The more things change...

So, lately, I've come to accept that certain things will never change.
I will always be who I am. Others will be who they are.
But why do the two always have to come into conflict?

I'm thinking of one person in particular, at work.

It is mucho irritating to have someone that believes that their way is the -only- way, it's -right-, and nothing should ever get better, even if it takes a tiny bit of effort on their part to solve a huge, honkin' problem that affects everyone.

I tried something new this week. I spoke up, and alerted the bosses that there might be a problem, and gave them a way to resolve it.
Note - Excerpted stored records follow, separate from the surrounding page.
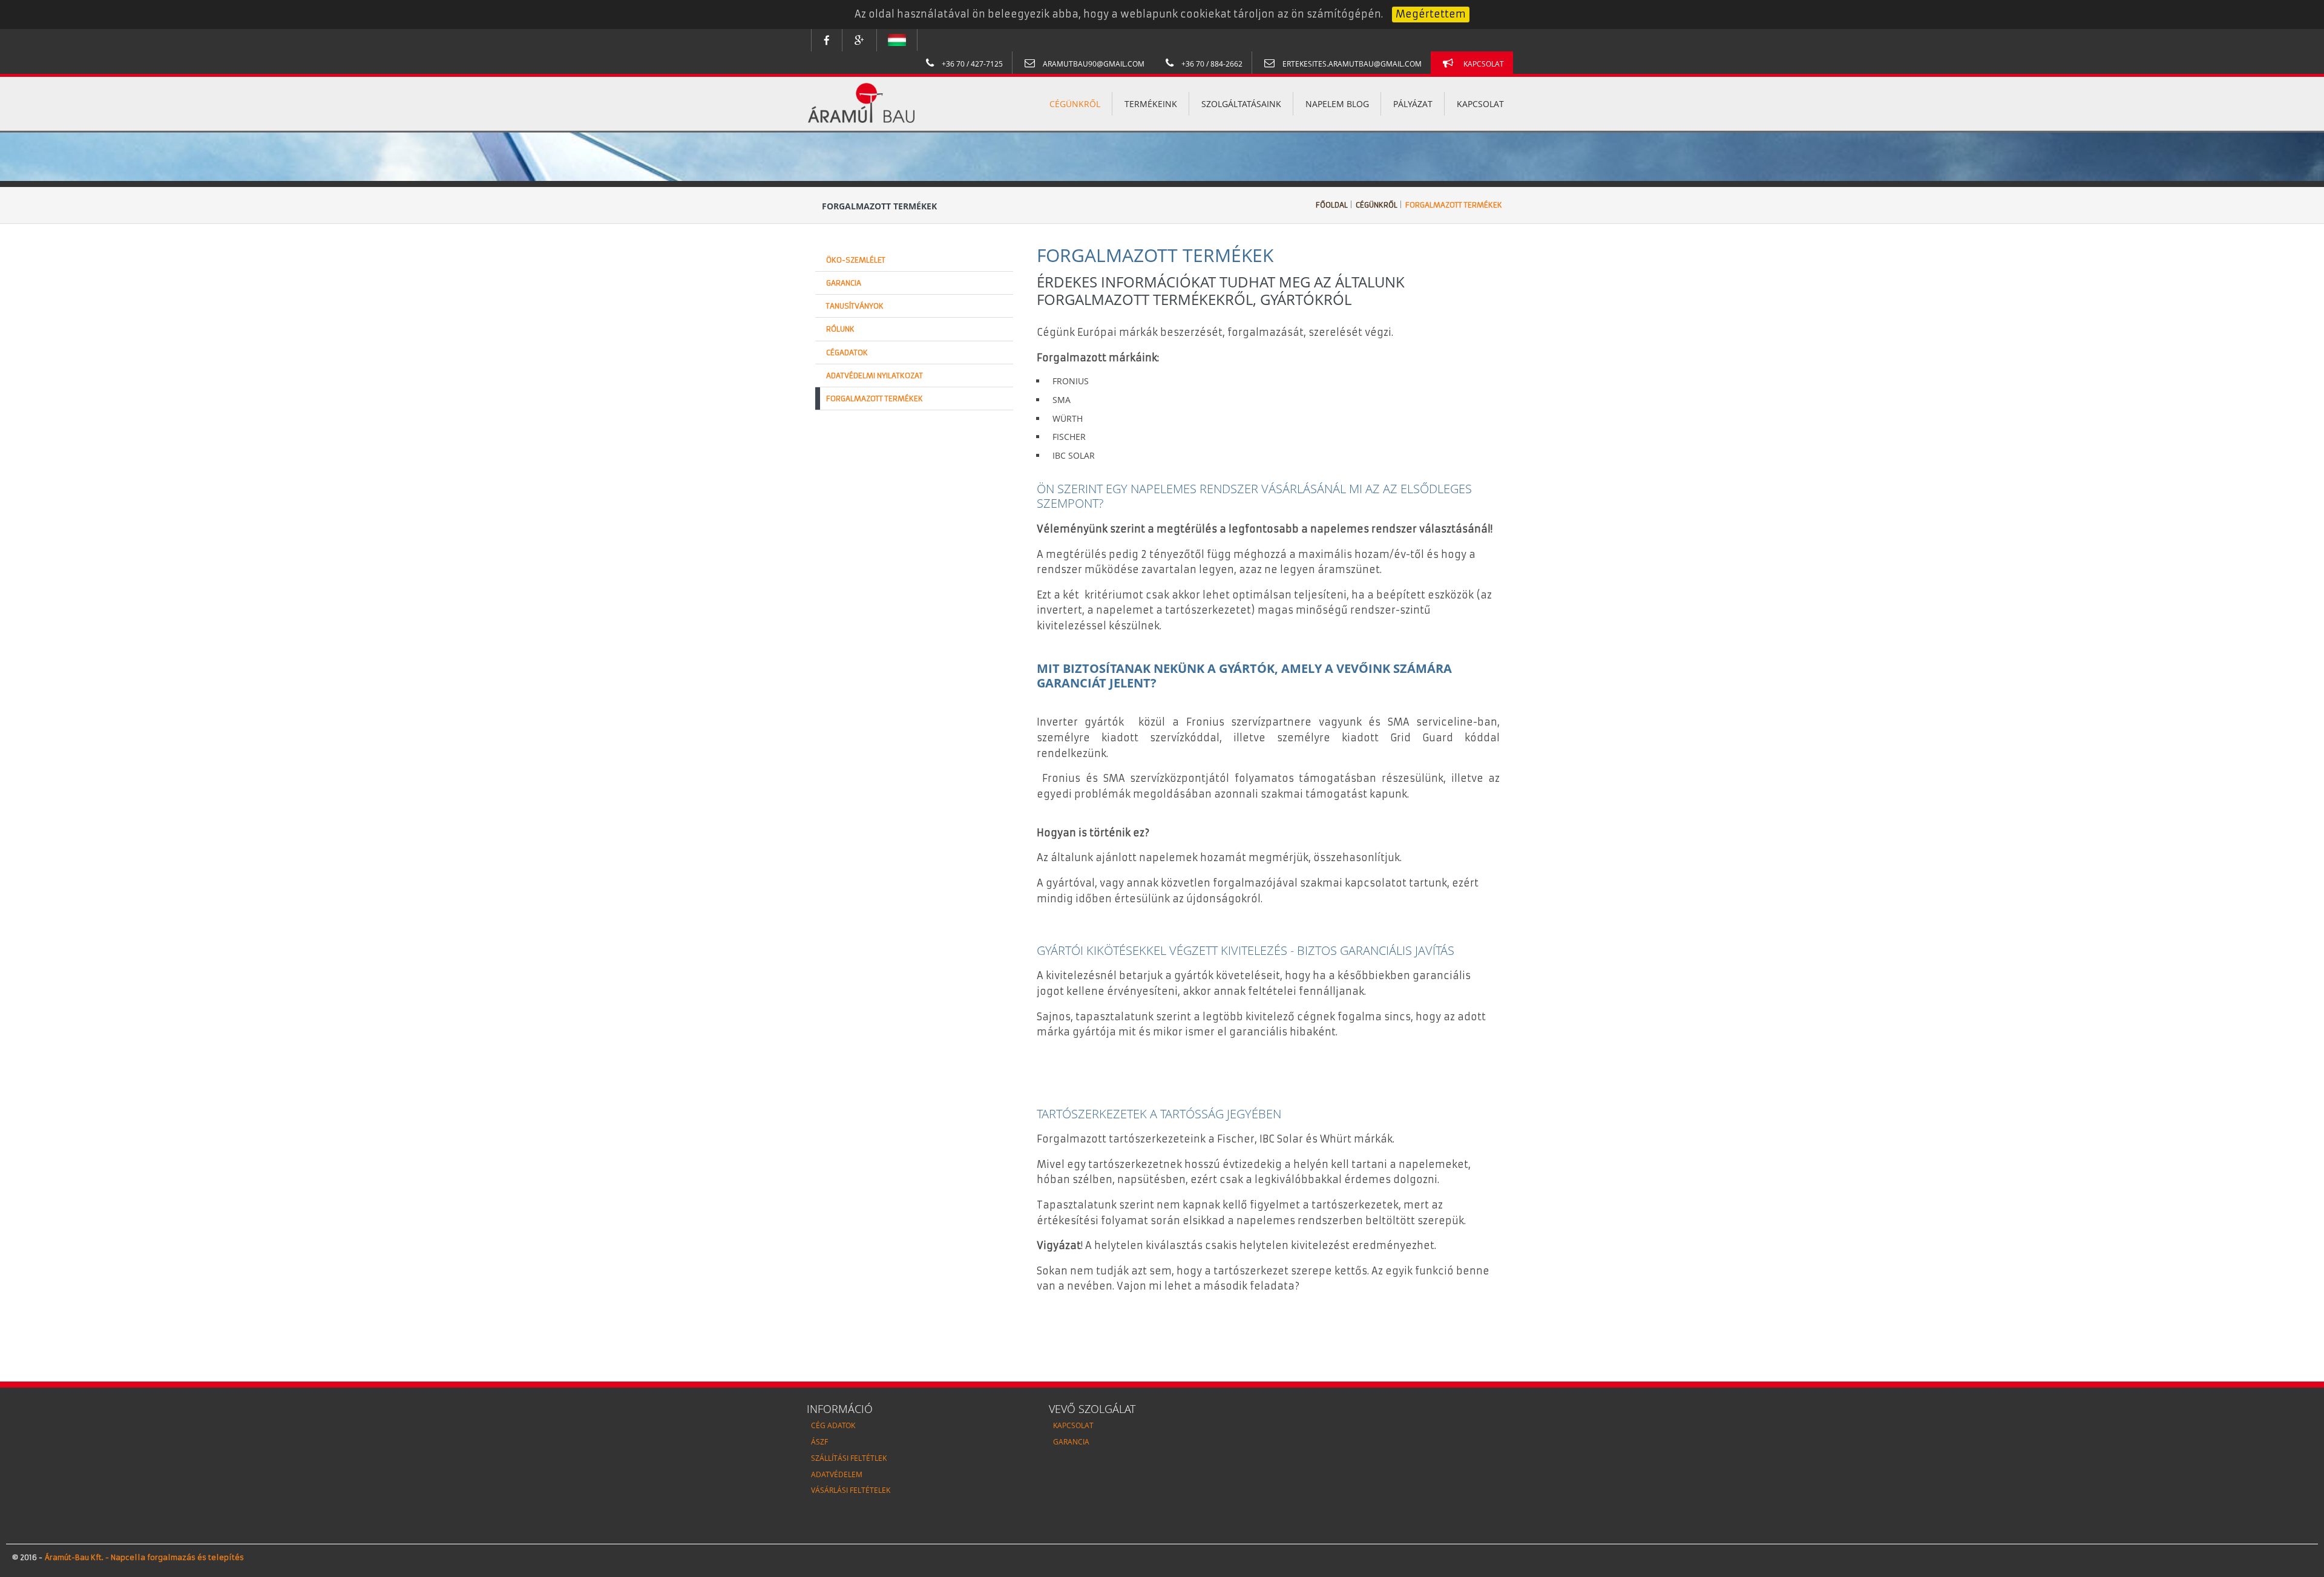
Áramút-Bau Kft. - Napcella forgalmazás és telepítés (143, 1557)
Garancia (843, 282)
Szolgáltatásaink (1241, 104)
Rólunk (840, 328)
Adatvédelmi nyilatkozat (874, 375)
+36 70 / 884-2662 (1211, 64)
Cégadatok (847, 352)
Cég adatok (833, 1425)
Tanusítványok (855, 305)
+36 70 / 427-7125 (971, 64)
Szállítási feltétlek (849, 1458)
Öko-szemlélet (855, 259)
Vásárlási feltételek (850, 1490)
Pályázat (1413, 104)
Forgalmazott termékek (1453, 204)
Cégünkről (1074, 104)
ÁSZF (819, 1442)
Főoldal (1332, 204)
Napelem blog (1337, 104)
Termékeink (1150, 104)
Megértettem (1431, 14)
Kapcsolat (1483, 64)
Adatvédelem (836, 1474)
It's like I peed on their Prada.

It's freaky.

I'm not the only person who wants said changes to happen. It's a tiny change. Just a bit of code on a website.

But no.

"People just have to work harder"

They already work really hard, and this tiny bit of code could make them more efficient. It's just about three minutes at the computer. I could fix it.

"Don't you dare."

I get the part about them not wanting to do the fix, but if I'm willing to do the fix, what's the big deal?

Personal Pride.

I am stubborn, and when something really matters, I'll dig my heels in and not let go.
However, right around this time last year, I made a choice to sorta...let go on the little stuff.
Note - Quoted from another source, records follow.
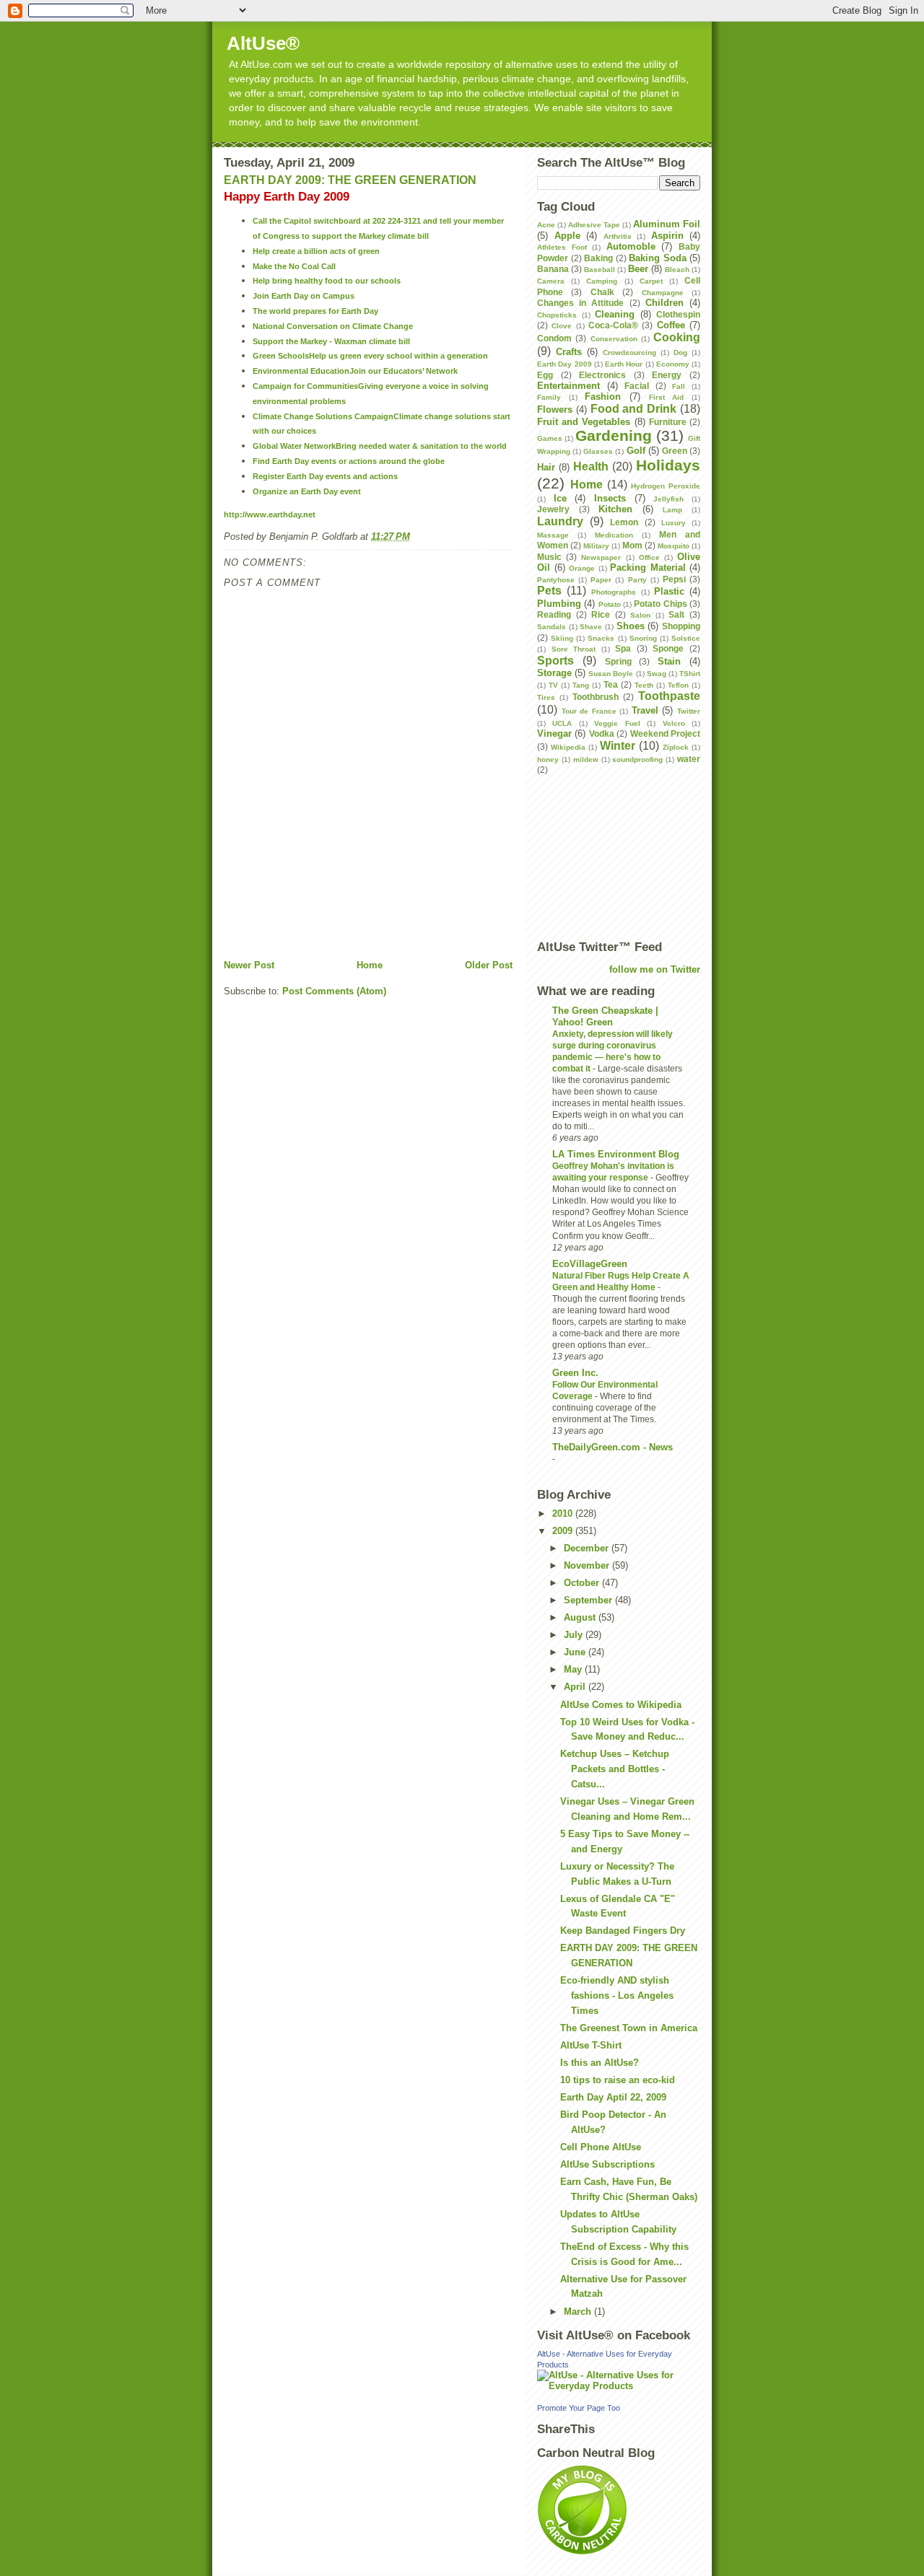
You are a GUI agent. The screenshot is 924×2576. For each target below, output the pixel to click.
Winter (617, 746)
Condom (554, 338)
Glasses (598, 451)
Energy (666, 375)
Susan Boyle (610, 674)
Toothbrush (595, 696)
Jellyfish (668, 499)
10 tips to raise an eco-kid (617, 2080)
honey (548, 759)
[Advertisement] (393, 926)
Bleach (677, 269)
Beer (638, 268)
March (579, 2311)
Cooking (676, 337)
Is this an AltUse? (599, 2062)
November (588, 1565)
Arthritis (617, 236)
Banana (553, 268)
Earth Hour (623, 364)
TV (553, 685)
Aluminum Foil (666, 224)
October (583, 1582)
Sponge (668, 648)
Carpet (651, 281)
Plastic (669, 591)
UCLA (562, 723)
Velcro (674, 723)
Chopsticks (557, 315)
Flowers (554, 409)
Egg (545, 375)
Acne (546, 225)
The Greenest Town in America (628, 2028)
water (688, 758)
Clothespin (678, 314)
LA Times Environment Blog (615, 1154)
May (574, 1669)
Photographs (613, 592)
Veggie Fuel (617, 723)
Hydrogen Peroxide (665, 486)
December (587, 1548)
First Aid (666, 397)
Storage (554, 672)
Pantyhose (556, 580)
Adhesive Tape (594, 225)
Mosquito (673, 546)
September (589, 1600)
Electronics (602, 375)
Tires (546, 697)
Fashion (603, 396)
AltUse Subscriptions (607, 2164)
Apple (567, 235)
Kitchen (615, 509)
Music (549, 556)
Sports (555, 660)
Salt (676, 614)
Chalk (602, 292)
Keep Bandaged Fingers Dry (622, 1930)
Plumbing (559, 603)
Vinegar (554, 733)
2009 (563, 1530)
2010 (563, 1513)
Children (664, 302)
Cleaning (615, 314)
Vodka (601, 733)
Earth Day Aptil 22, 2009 (613, 2097)
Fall (678, 386)
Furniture (668, 421)
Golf (636, 450)
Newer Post (249, 965)
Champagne (663, 293)
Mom (632, 545)
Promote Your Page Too (578, 2408)
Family (549, 397)
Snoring (643, 638)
I'm happier. Seriously. More people should try it.

Oh, and stop asking me to knit you mittens right after you're a ginormous bitch.

I'll have pictures soon, I promise. My camera has about 15 million photos that don't have anything to do with knitting, and I have to take care of those.

What I'm knitting.

The Socks of Hate (see open letter to Lorna's Laces)
The Sweater of Fuzz
The Sweater that's not going to get done, cause it's freakin' hot here.
Slippers.

What I finished?

Purple socks for my Mom.
in an astounding 2 weeks. That's a sock a week! For me, that's like a personal best.
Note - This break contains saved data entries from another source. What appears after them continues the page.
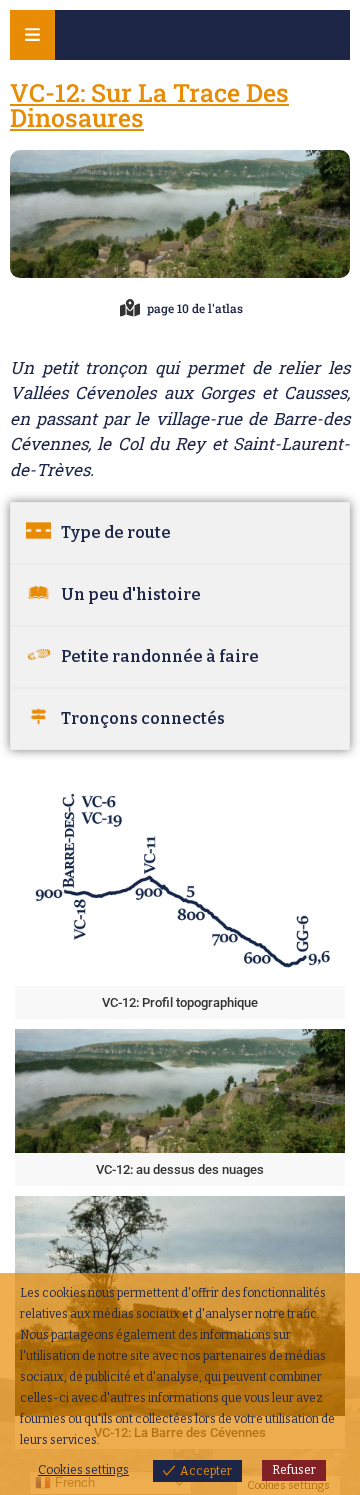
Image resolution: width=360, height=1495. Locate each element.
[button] (180, 897)
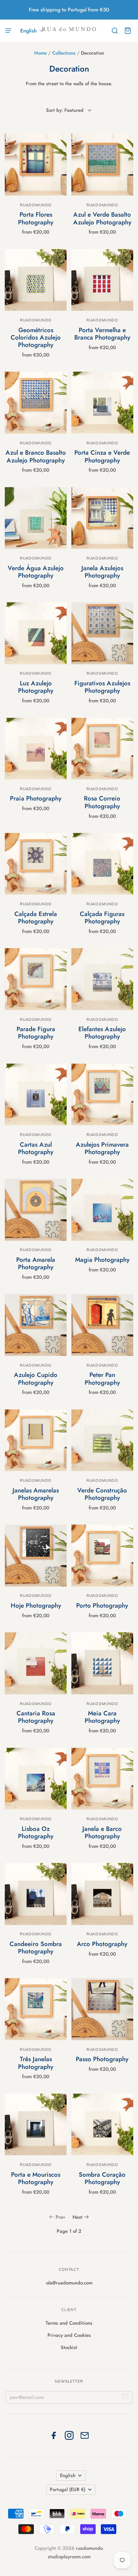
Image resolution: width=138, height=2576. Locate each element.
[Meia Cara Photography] (102, 1663)
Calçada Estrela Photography (35, 917)
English (67, 2475)
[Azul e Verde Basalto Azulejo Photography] (102, 164)
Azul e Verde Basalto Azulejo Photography (102, 218)
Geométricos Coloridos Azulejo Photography (36, 337)
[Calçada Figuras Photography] (102, 864)
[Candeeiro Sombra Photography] (35, 1894)
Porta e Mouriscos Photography (35, 2178)
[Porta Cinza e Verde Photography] (102, 402)
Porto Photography (102, 1605)
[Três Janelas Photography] (35, 2009)
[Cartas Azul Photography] (35, 1094)
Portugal (67, 2489)
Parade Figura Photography (36, 1032)
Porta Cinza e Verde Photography (102, 456)
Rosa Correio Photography (102, 802)
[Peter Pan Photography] (102, 1325)
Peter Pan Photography (102, 1378)
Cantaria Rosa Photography (36, 1717)
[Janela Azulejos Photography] (102, 518)
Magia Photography (102, 1259)
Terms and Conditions (69, 2323)
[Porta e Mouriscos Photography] (35, 2124)
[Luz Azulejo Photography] (35, 633)
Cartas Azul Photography (35, 1148)
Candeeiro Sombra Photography (36, 1947)
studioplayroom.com (69, 2556)
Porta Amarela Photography (35, 1263)
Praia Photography (35, 798)
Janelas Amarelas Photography (36, 1494)
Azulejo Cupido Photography (35, 1378)
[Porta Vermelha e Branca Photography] (102, 280)
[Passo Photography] (102, 2009)
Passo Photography (102, 2059)
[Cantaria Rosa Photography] (35, 1663)
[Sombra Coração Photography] (102, 2124)
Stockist (69, 2347)
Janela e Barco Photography (102, 1832)
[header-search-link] (115, 31)
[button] (32, 30)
I'm in love with the Fitted Knits book, and that's the Sweater of Fuzz. I'm using the suggested yarn, which is wool and llama, and it's a loosely spun single, and seriously, I'm sick of picking fuzz out of my nose, which because it's hot, sticks. and itches.

I've begun listening to podcasts. They rock.

I've decided that the more tolerant I am, the more of a Buddhist 'fuck you' it is to those who aren't.

What's a Buddhist 'fuck you'? It's something that started when I waited tables. When there was a guest who was seriously into their own "bitchy for the sake of hating" trip, I'd smile, and jump through hoops to make them happy. I'd love them, in my heart, in all seriousness until they stopped. I didn't take it personally. I didn't get involved...in fact a certain amount of distance was part of it.
Every single person who got this treatment stopped their stupid behavior.
Why?

Well, because most people who behave badly, do so because they want a negative response. It's like the person who's in a bad mood walking in and dissing everyone at the party.
They feel bad, and they want company.

When they were getting what they said they wanted ie...a different glass of wine, no parsley on their plate, a different table, a pepper grinder that met their own personal standards, coffee that wasn't as hot (seriously, wtf? It'll get colder.), with a smile, they got to the point (I think) that
they had a moment of clarity.

"Shit, it's not these things that are making me unhappy. It's me. I'm unhappy. No matter what."

"What a miserable human being I've become."

They didn't leave happier, they just knew where their awful behavior sprang from.

I'm trying to be mindful. I'm trying to be empathetic. Last time I tried this, I ended up throwing a starbucks through the open window of an SUV because they almost ran a little old lady over.

I might write that story down as well.

1 comment:

J said...

I love the socks of hate! I hope you'll get to see my anxiety gardens soon. Love from NC!